Volvo 2019

by | Jan 14, 2020 | Motoring, News

Reading time: 2 minutes

The jury is back in. China? Good!

Volvo cars have presented their 2019 results. And they are good. Not good by Volvo standards, but good by any standard. At the end of 2019, the beleaguered Swedish marque had moved 705,452 cars. That’s a 9.8% jump over 2018, and increasing their sales for the 6th consecutive year.

Isolated numbers, however, do not really paint a picture. Especially when you compare them to, say, Toyota with over 203,000 cars sold in the US alone. In December. Just one month. For a total of over 10.6 million cars worldwide.

Now, that seems an unfair comparison, but that’s only because it is unfair.

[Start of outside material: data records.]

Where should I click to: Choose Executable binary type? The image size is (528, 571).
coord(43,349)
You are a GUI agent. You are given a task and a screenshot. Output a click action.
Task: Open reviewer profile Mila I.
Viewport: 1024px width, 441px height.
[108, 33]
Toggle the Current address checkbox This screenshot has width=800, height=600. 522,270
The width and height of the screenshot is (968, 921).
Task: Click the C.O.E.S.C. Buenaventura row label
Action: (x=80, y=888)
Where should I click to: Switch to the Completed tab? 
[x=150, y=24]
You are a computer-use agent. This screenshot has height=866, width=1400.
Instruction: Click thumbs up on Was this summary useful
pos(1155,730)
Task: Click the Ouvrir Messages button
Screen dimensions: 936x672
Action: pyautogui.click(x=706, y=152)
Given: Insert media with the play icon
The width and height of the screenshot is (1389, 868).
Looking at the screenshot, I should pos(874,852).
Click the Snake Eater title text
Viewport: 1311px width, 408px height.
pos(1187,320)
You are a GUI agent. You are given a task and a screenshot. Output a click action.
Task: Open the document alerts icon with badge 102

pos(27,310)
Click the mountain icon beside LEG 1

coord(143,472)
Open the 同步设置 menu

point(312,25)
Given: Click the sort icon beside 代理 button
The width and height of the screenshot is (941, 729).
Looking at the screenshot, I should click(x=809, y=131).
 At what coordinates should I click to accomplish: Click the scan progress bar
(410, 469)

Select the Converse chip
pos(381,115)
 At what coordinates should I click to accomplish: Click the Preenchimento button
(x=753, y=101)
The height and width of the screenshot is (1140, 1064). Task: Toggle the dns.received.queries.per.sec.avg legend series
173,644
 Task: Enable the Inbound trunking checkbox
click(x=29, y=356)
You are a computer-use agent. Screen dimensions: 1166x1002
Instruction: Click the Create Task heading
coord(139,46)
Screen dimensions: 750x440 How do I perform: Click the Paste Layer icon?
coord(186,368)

Toyota sales include Lexus, for starters, but also because they are hardly competitors on a segment to segment basis.

Nevertheless, we perhaps could look at other premium manufacturers to see how Volvo has not only recovered but flourished since Chinese money came in the picture.

Quick look at the field…

BMW, for example, moves close to 2.5 million cars per year. And they manufacture seventy-twelve models. Covering every possible segment in the premium category, and even having cars with no segment at all, such as the 4-Series. Yes, I am truly sorry but the 4-Series is a non-entity. Same size as the 3-Series, in 2 & 4 doors, with M, just like the 3, but with a slightly different… what? Glimmer? Philosophy? Clientele? I don’t know. Oh, but with no Estate version.

Mercedes is slightly smaller, at 2.3 million, and with the exact same business model as BMW. Audi clocked 1.8 million with more SUV’s than you know what to do with them. Good numbers but, the general result among these is an upward sales trend of less than 2%.

Volvo, on the other hand, makes 6 models with a year-on-year growth of 9.8%. And they do it out of 2 modular platforms. That is hitting the mark of what the people want! At IN we do like our Volvo’s. From the ideal XC60 to the compact XC40, to the grand XC90, the only car in production with a standard mounted supercharger and turbo.

If there was a but to them it would be their price tag. The new generation of Volvo cars is quite more expensive than the outgoing one was, and we felt they kinda out-priced their customer base to a certain extent but, clearly, their market research was quite on point.

They are not done…

Further, and we have referenced this before, Volvo is on a quest to electrification, expecting 50% of their cars to be electric by 2025, and carbon neutrality, which they expect to achieve by 2040. I want to say that’s far fetched, but I have been wrong before.

Welcome to 2020. We eagerly await the chance to try the electric Polestar, of which we are quite certain won’t disappoint.